Centers for Medicare and Medicaid Services incentivizes reducing unnecessary ED/HA to improve patient outcomes and reduce healthcare costs by increasing reimbursement for billable services. Literature indicates that there is evidence that patient navigation reduces ED visits and hospitalizations, and nurses prefer a standardized communication tool which reduces errors and is best done electronically. Evidence in the literature also supports a real-time locating system (RTLS) in healthcare settings is perceived by staff to reduce workload and increase productivity.

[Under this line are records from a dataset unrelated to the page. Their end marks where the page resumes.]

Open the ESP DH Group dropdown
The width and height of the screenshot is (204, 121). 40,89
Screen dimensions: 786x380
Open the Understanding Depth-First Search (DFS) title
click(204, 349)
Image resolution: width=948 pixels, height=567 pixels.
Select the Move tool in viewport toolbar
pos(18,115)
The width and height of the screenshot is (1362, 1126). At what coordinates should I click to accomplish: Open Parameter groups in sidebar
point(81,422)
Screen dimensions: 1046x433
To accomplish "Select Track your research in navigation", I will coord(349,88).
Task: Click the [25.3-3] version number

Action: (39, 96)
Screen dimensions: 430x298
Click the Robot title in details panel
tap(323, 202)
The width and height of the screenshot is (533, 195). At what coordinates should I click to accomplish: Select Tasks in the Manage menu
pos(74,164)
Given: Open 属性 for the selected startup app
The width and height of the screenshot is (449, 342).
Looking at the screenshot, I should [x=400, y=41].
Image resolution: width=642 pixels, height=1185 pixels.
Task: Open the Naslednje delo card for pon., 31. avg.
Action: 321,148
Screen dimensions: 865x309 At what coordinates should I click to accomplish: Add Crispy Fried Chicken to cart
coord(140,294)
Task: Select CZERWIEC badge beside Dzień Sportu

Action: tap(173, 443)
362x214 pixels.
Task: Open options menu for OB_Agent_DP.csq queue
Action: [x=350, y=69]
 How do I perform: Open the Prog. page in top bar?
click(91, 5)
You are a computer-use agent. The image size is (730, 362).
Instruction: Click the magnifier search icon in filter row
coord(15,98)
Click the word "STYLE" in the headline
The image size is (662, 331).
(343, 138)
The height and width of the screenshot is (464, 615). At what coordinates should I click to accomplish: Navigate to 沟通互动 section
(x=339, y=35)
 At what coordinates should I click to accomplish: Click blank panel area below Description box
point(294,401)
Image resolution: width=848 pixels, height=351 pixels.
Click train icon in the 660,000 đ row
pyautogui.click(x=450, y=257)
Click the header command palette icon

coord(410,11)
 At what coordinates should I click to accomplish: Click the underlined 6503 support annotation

Preliminary outcomes/evaluation: Initial aims of engaging different staff units to communicate real-time alerts via an additional electronic Microsoft TEAMS channel was not deemed feasible in low-staffing environment undergoing construction. An adjusted workflow of systematic real-time tracking of ED/H across multiple e-notification platforms was more amenable to both patients and staff facilitating RT and IPT. This approach retained low-barrier methadone access for patients and allowed the staff to provide optimal patient experience. At the time of this writing, RT increased fivefold from week 1 (3) to week 8 (15), as did identification of rising ED/H by HNHU patients. This system allowed for the first-time integration of information from multiple software platforms to facilitate health assessment of ED/H patients while maintaining low-barrier methadone access.